"Quand les agneaux deviennent des lions" : un film puissant sur les tueurs d'éléphants

Teaser

La Trois nous emmène au Kenya suivre deux hommes qui parient contre la nature parce qu’ils n’ont pas le choix.

L’un est garde forestier, l’autre braconnier. Leur enjeu à tous les deux, c’est l’ivoire, l’objet d’un des trafics les plus sales d’Afrique. Ils sont cousins mais leur destinée devrait se fracasser l’une contre l’autre. Pourtant, quand celui qui a passé sa vie à protéger arrête d’être payé, il se tourne vers celui qu’il a promis de combattre. Il est pourtant bien placé pour savoir que la prison ou la mort constituent les seules issues envisageables de ceux qui vivent de la destruction de la nature. D’autant que la chute dramatique du nombre d’éléphants blancs a placé un focus désagréable sur le Kenya, et que les autorités se sont donné pour mission de mater les braconniers et d’ainsi redorer l’image du pays. C’est à un affrontement économique et idéologique que l’on assiste.

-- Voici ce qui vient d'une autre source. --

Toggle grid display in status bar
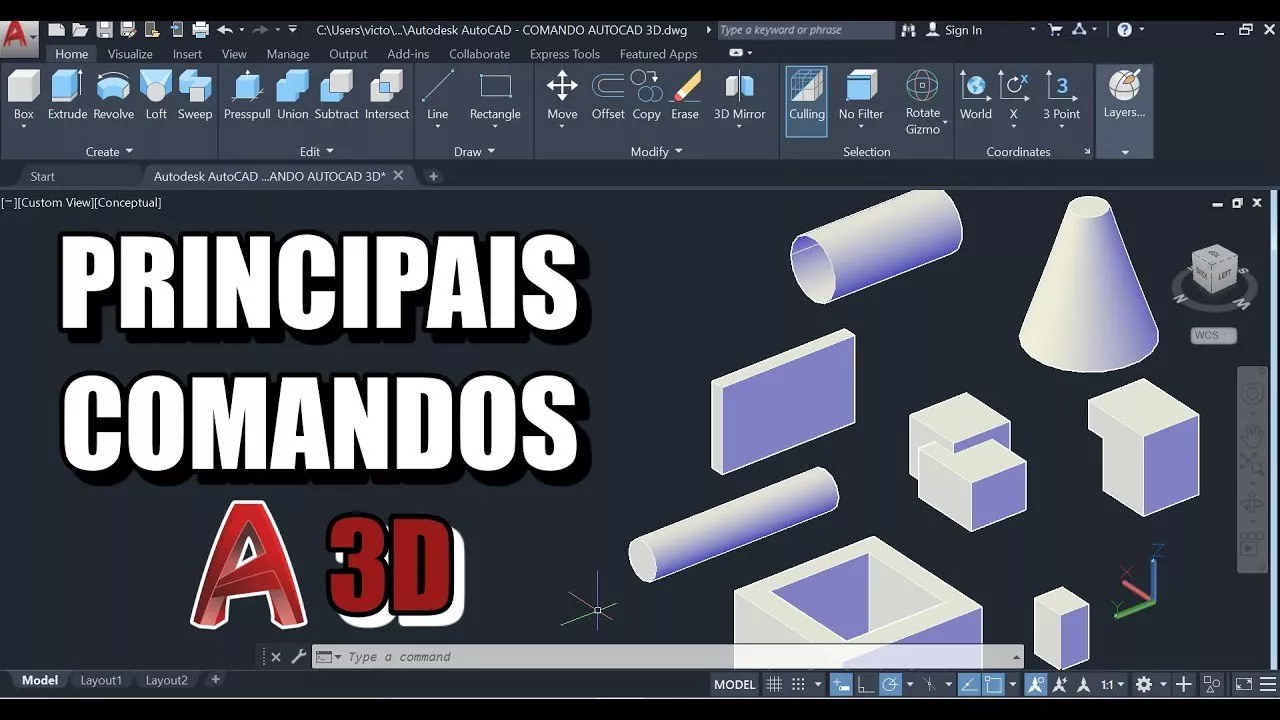The image size is (1280, 720). (774, 685)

Deux petites histoires se rejoignent et font la grande. La formule est usée à force d’être galvaudée, mais cette fois, elle prend tout son sens. Le destin qui lie les deux cousins prend aux tripes. Quand ils se débattent pour assurer leur propre survie, c’est celle d’une dizaine d’éléphants qui est en jeu. Tout transpire la tragédie. Aucune décision prise durant la grosse heure que dure le film ne l’est dans l’intérêt général. Dans la beauté de cette jungle kenyane, les hommes comme la nature ont tout à perdre. On ne peut décemment pas avoir de la sympathie pour ces braconniers, mais John Kasbe prend le risque de nous présenter des hommes qui ne voient dans le braconnage qu’un moyen de se sortir de la misère. Des hommes qui s’arrangent avec leur conscience, sans parvenir à ne rien ressentir. Et ils posent une question pas si folle: la vie d’un éléphant vaut-elle plus que celles d’un humain et de sa famille? Le débat est ouvert. Et s’il n’est pas tout à fait politiquement correct, il est passionnant.